> [Work order]: Leave out every line before the one containing "РУС (91, 109)", and repeat the rest of the material below exactly, that line included.

________________________

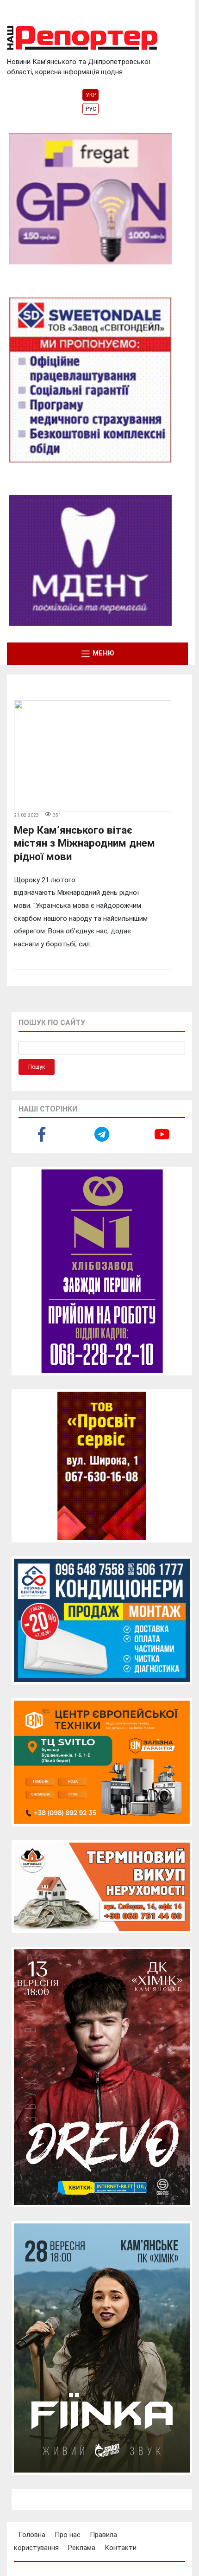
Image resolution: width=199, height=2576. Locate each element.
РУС (91, 109)
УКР (91, 95)
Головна (32, 2535)
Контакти (121, 2548)
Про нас (68, 2535)
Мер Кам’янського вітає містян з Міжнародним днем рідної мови (84, 843)
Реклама (81, 2548)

________________________

> [Reply]:
РУС (91, 109)
УКР (91, 95)
Головна (32, 2535)
Контакти (121, 2548)
Про нас (68, 2535)
Мер Кам’янського вітає містян з Міжнародним днем рідної мови (84, 843)
Реклама (81, 2548)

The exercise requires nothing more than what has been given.